The news out of south Florida this week that Dolphins General Manager Rick Spielman apparently won't be joining Dave Wannstedt in the unemployment line after the season could be very fortuitous for Eagles offensive coordinator Brad Childress.
Spielman is the guy who traded away the Dolphins' second-round pick in the 2005 draft last March for Eagles backup quarterback A.J. Feeley. Wannstedt wasn't a big fan of Feeley's and benched him after just two early-season starts, in favor of journeyman Jay Fiedler.
While most of the south Florida media seems to share Wannstedt's low opinion of Feeley, Spielman still thinks the kid can be a solid starting quarterback in the NFL, particularly in a system suited to his talents like say, oh, the West Coast offense. And who better to bring out the best in Feeley than Childress?
With Wannstedt out of the picture, Feeley is expected to replace Fiedler as the starting quarterback against Seattle, after the bye week. So far, neither player has been able to kick-start a talent-poor offense that is last in the league in points scored, 29th in first downs and in rushing, and 31st in sacks allowed.
Feeley has completed 54.4 percent of his attempts and has two touchdown passes and six interceptions. Fiedler, who has started seven of the Dolphins' nine games, has a .529 completion percentage and has seven touchdown passes and eight interceptions.
"There's something in the air right now where people have something to prove," Feeley said. "If anything is going to come out of this situation, it's that things will be up-tempo."

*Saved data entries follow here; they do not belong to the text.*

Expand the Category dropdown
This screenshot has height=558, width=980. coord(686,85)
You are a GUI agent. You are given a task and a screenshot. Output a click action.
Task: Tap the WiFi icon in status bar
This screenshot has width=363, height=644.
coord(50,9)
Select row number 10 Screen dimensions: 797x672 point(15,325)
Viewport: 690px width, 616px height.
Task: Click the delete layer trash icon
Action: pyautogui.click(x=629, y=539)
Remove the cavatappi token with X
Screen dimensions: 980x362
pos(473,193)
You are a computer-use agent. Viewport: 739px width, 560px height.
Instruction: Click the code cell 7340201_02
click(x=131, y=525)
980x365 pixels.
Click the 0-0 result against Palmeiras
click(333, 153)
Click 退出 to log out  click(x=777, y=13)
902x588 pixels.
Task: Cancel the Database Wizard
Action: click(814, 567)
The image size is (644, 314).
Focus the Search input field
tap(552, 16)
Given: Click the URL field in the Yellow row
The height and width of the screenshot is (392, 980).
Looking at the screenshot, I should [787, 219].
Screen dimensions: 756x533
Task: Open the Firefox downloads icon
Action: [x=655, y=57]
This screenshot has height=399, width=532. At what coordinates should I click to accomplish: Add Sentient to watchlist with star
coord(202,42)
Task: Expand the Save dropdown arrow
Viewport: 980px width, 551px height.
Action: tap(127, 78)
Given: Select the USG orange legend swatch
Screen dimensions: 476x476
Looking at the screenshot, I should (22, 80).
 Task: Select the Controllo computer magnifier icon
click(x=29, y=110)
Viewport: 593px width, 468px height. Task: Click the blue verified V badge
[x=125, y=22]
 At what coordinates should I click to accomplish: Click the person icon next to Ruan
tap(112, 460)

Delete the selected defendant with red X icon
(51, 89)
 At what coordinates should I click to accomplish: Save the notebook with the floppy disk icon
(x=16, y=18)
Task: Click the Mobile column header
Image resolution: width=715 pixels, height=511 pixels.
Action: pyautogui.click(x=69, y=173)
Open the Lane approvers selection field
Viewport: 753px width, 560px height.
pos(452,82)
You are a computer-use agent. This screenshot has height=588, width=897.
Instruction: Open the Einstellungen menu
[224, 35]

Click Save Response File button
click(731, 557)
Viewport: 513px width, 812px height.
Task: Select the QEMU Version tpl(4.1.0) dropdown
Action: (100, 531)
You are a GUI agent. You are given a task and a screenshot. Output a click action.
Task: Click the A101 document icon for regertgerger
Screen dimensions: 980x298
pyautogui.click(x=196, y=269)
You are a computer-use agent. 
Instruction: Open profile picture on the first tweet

Spielman knows that his job beyond next season probably is riding on Feeley's development. He knows he needs to hire a head coach who can bring out the best in the kid, who can bring out the same kind of confidence he showed in those five December 2002 starts for the Eagles.
Other candidates who have been mentioned for the job have been Patriots offensive coordinator Charlie Weis, LSU Coach Nick Saban and two-handicap golfer Steve Spurrier. Saban already has said thanks, but no thanks. Same with Spurrier, whom the Dolphins insist they have no interest in. That leaves Childress and Weis and the 50 other coaches who will be mentioned for this job between now and January. But Childress's familiarity with Feeley could give him the upper hand.
Around the League
Vikings owner Red McCombs has given up trying to get Minnesota state legislators to build him a stadium and has decided to sell the team, league sources told the Philadelphia Daily News. McCombs already has started gutting the franchise to make it easier to sell. He has cut budgets and has eliminated jobs in each department. His biggest obstacle as far as finding a buyer is the club's ironclad Metrodome lease that runs through 2011. Glen Taylor, owner of the NBA's Minnesota Timberwolves, has expressed an interest in buying the Vikings. . . .
Add the Buffalo Bills to the short list of teams being mentioned as relocation candidates for Los Angeles. They join the Vikings and the Saints. Scratch the Colts, who, league sources say, are close to getting a deal done with the city of Indianapolis for a retractable-roof stadium near its current downtown home, the RCA Dome. . . .
It's not a given that ABC will retain the rights to "Monday Night Football." FOX, which recently agreed to a new deal for the rights to the NFC Sunday package, is expected to also make a bid for "MNF." . . .
You would think Peyton Manning would be the last guy preaching about the importance of running the football. But the Colts quarterback said his team's ability to run the ball is a big reason it has turned a league-best 23 of 30 red-zone opportunities into touchdowns. "The fact that we can run the ball, even though we haven't had that many touchdown runs [just six], the threat of the run has given us some good coverages to throw the ball against," he said. . . .
Think Jeff Garcia didn't get enormous pleasure out of the struggles of Donovan McNabb and his buddy Terrell Owens against the Steelers? Garcia's Browns face the Steelers this week, and the quarterback seemed to go out of his way to take a shot at McNabb in talking about the Steelers' defense. "They're a very talented defense," he said. "They have tremendous athletes and a great scheme. They really create some confusion. You could see it against the Eagles. How [the Eagles] were unable to protect the quarterback. Donovan went from being used to having four or five seconds to throw the football to all of a sudden having people in his face and realizing that the game's not as easy as he had it in his first seven [games]." . . .
Steelers quarterback Ben Roethlisberger twice drew the Eagles offside with hard snap counts, including the costly one on four and three in the third quarter on strong safety Mike Lewis. "We have a Wednesday [practice] period and he's been getting our defense [to jump] for the last couple of weeks," coach Bill Cowher said. "I figured it was time he tried it on Sunday. He's pretty good at it. He did a nice job with it."